According to the Occupational Safety and Health Administration (OSHA), “fall protection” (or lack thereof) is the single most frequently cited safety standard. Companies that don’t offer adequate protection to their workers against falls could be subject to fines and penalties. Of course, there’s good reason for this — in 2009, 605 workers died as a result of same-level and elevated falls, whereas another 212,760 workers suffered non-life-threatening injuries from falling on the job.
Construction experienced the highest rate of fatal fall incidents, while health services experienced the highest rate of non-fatal falls. Regardless of your industry/sector, though, you should take some additional precautions to ensure workers are safe and protected against falls.
One all-too-common cause of slip-and-fall incidents is from spilled chemicals and liquids. When workers fail to clean up spilled chemicals in a timely manner, it creates a dangerous scenario for other workers. An unsuspecting worker could step into a puddle of oil, for instance, losing his or her balance. It only takes a couple drops of oil or lubricant to turn an area of the floor into a slippy fall hazard, so make sure all spilled chemicals and liquids are cleaned in a timely manner.
Falls from elevation are typically prevented through use of guard rails and similar safety structures. If a construction site has an elevated catwalk, OSHA standards require it to have guard rails to protect against falls. For more details regarding the use of catwalk guard rails, visit OSHA’s official website here.
The CDC noted that work-related fall incidents are often attributed to “slippery, cluttered or unstable walking surfaces.” This may sound like common sense, but you would be surprised to find out just how many workplaces conduct their day-to-day operations with unsafe floors. Whether it’s debris, heavy machinery, power tools, lumber, etc., floors should have clean and clear paths defined strictly for walking. Allowing these areas to become cluttered creates a serious fall hazard for workers on duty.
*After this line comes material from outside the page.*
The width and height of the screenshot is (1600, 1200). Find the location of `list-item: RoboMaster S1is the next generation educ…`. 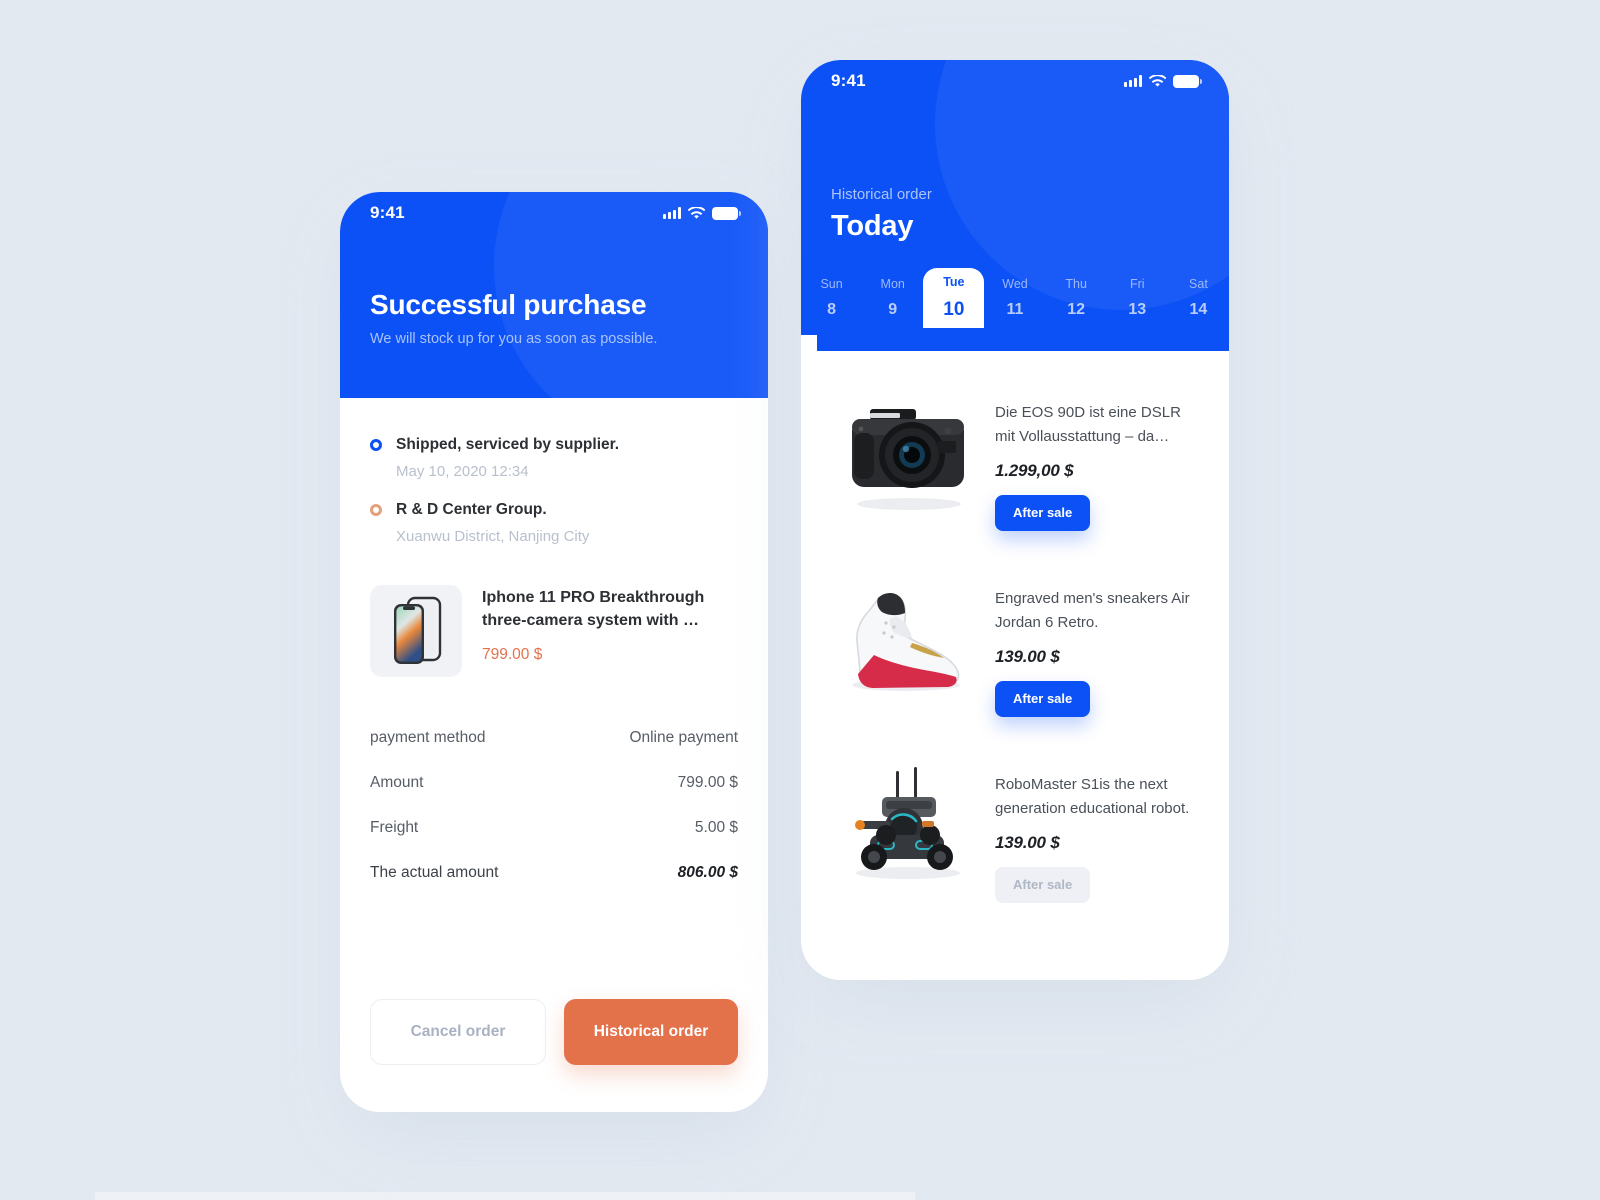

list-item: RoboMaster S1is the next generation educ… is located at coordinates (1015, 838).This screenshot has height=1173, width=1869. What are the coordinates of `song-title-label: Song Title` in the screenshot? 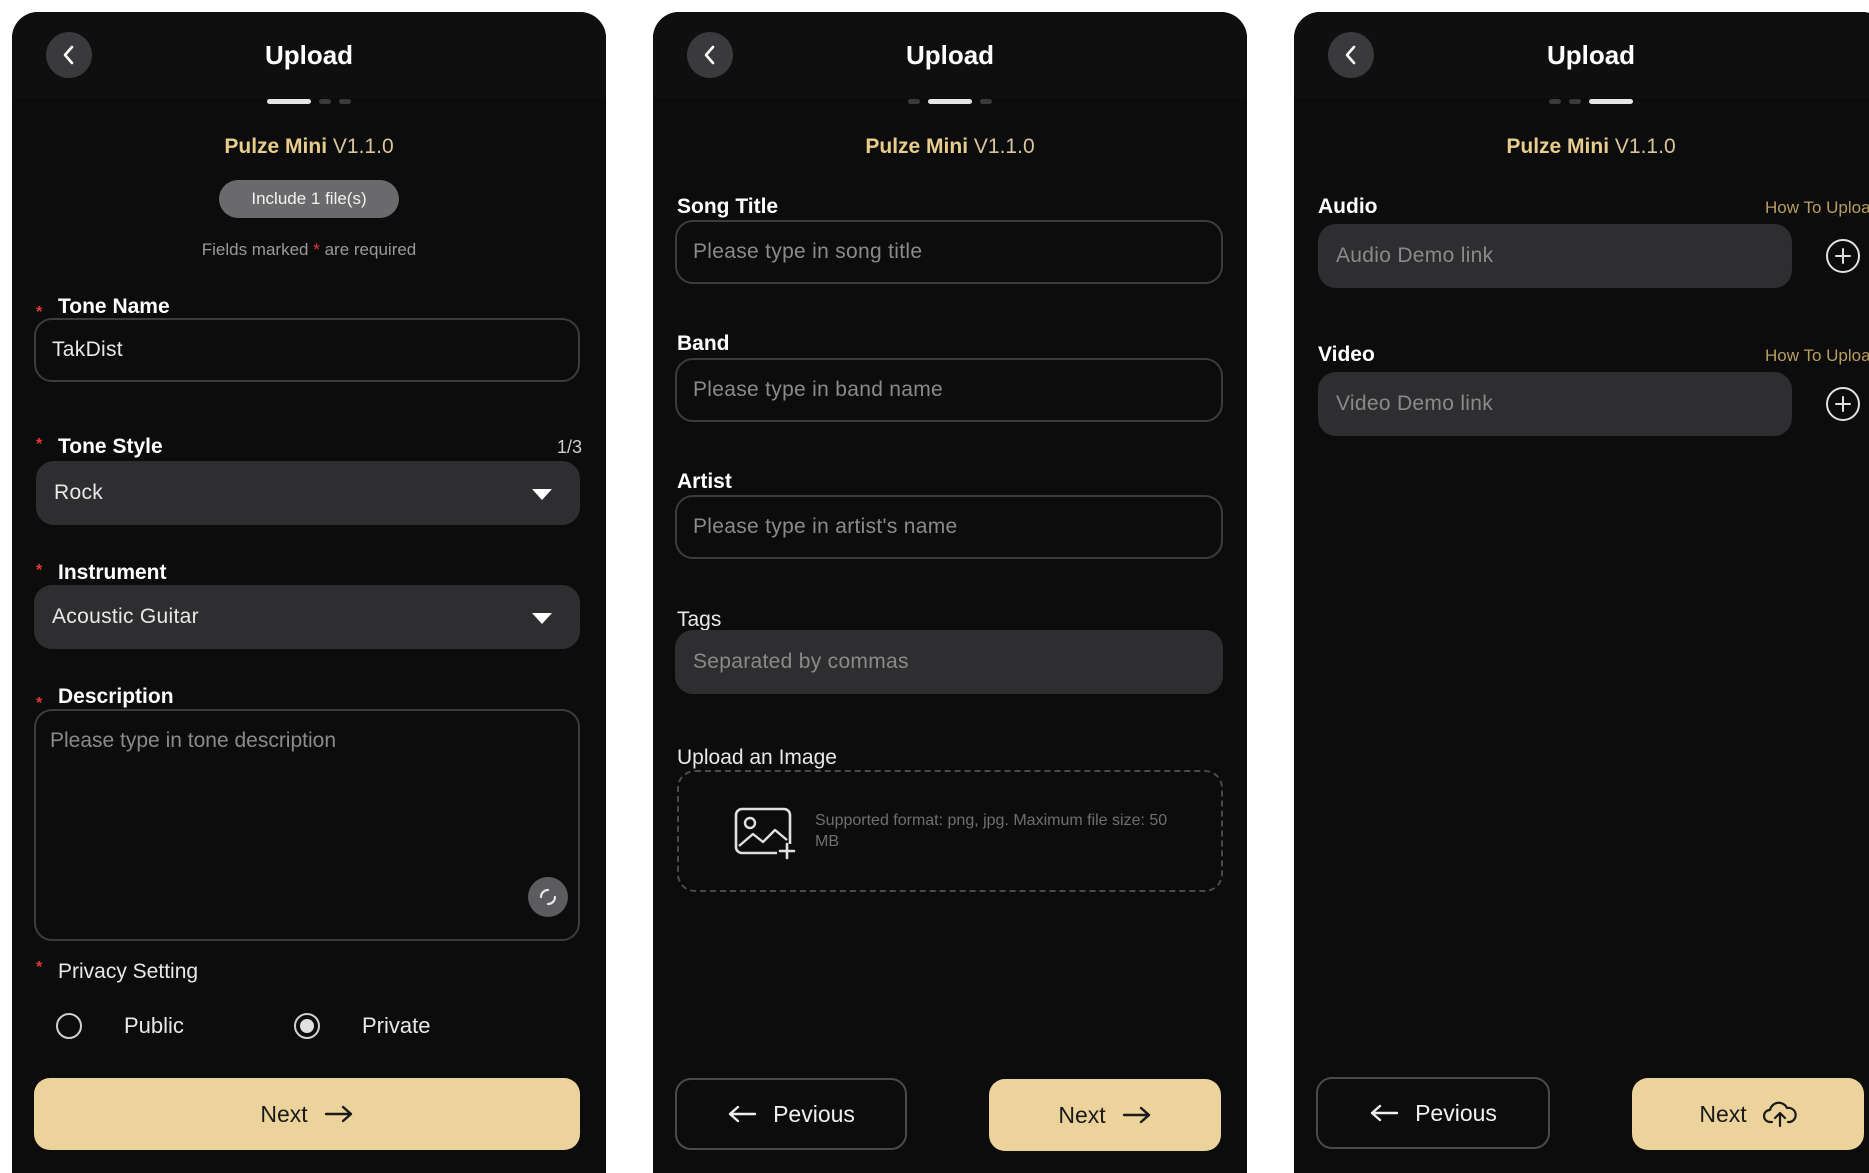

“Circumstances associated with fall incidents in the work environment frequently involve slippery, cluttered, or unstable walking/working surfaces; unprotected edges; floor holes and wall openings; unsafely positioned ladders; and misused fall protection. Federal regulations and industry consensus standards provide specific measures and performance-based recommendations for fall prevention and protection. However, persistent unsafe practices and low safety culture across many industries define steady fall injury rates year after year,” wrote the Centers For Disease Control and Prevention (CDC).